Mike was right to get the locks changed. Charles still had his set of keys. What was to stop him sneaking back some time, perhaps when Mike was out? The thought sent shivers up and down her spine, and she reminded herself always to put the chain across and also to buy one of those alarms which women could use to frighten off an assailant.

Salome sighed and straightened, feeling better with her resolves. She had never been a physical coward, and she wasn’t about to start now.

Less than an hour later the bedroom was tidied, the stale coffee in the percolator poured away, the towel around her replaced by a tailored pair of khaki trousers and a cowl-necked lemon mohair jumper, her hair tied back with a lemon ribbon. Her make-up was at a minimum. Grey-green eye-shadow, mascara and coral lipstick. No foundation or blusher. The lengthy bath had put a healthy glow in her normally pale cheeks.

With tan loafers on her feet and a matching bag slung over her shoulder, she fairly dashed along the corridor, then started the long trek down the fire-stairs, determined not to go in that lift again till she’d been assured it wouldn’t break down. Hopefully, this would be by the time she needed to go back up!

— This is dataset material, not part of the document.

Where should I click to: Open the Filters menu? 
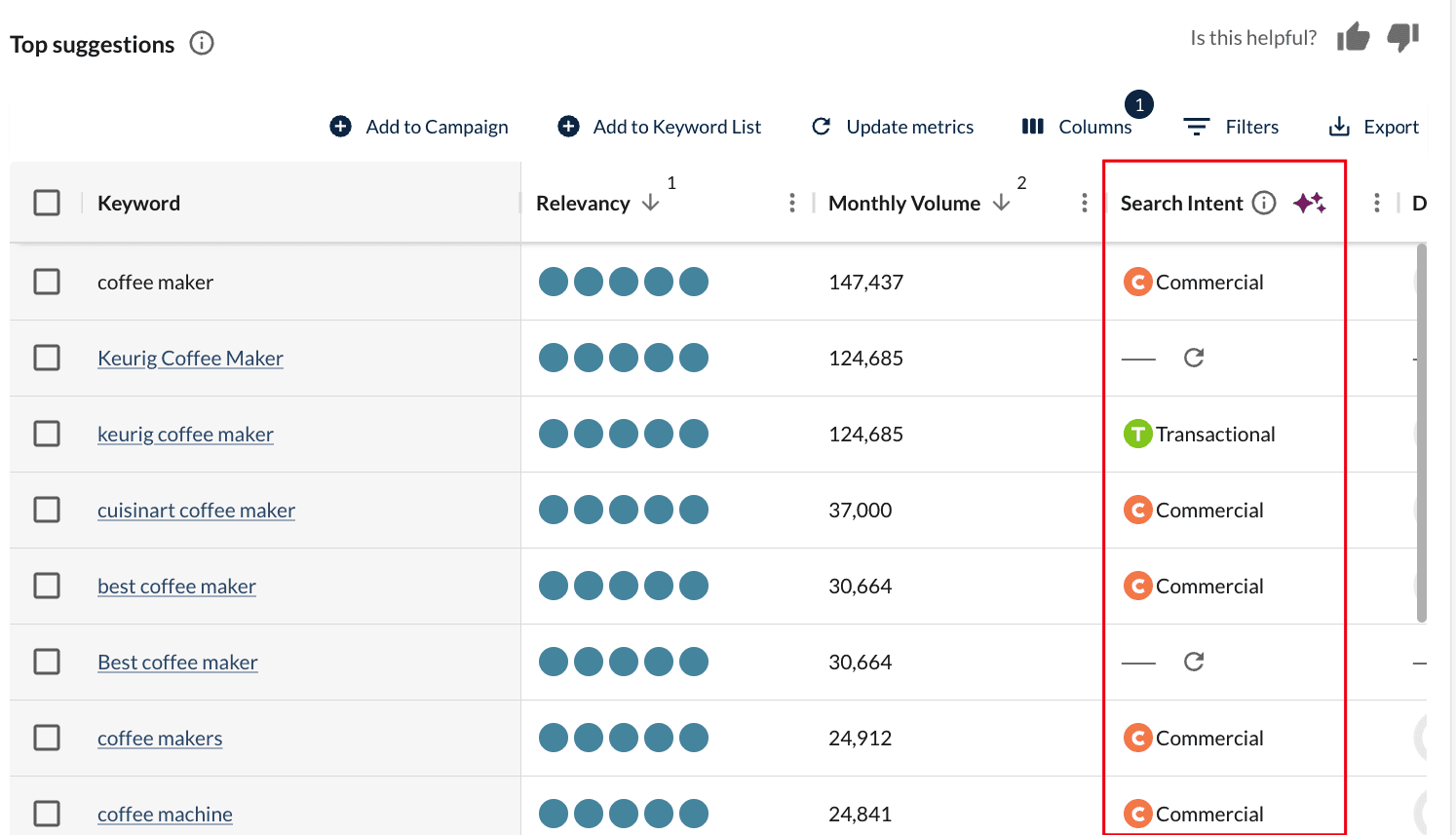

The first thing she saw when she stepped out into the basement car park was Mike, standing behind her Ferrari with his hands on his hips. If she hadn’t been so taken aback by his clothing she might have noticed that he was staring down at something, his face grim. As it was, all her attention was riveted to his tight, stone-washed grey jeans, white T-shirt and black leather flying-jacket.

She smothered a groan. Wasn’t he sexy enough, without dressing like Marlon Brando in The Wild One? And what in heaven was he doing down here anyway?

He glanced up at her as she approached, his expression turning to one of open admiration as it flicked over this more softly casual though still stylish version of herself. It was when his dark brows suddenly bunched together in a black frown and he glared back down at the car that she realised something was wrong.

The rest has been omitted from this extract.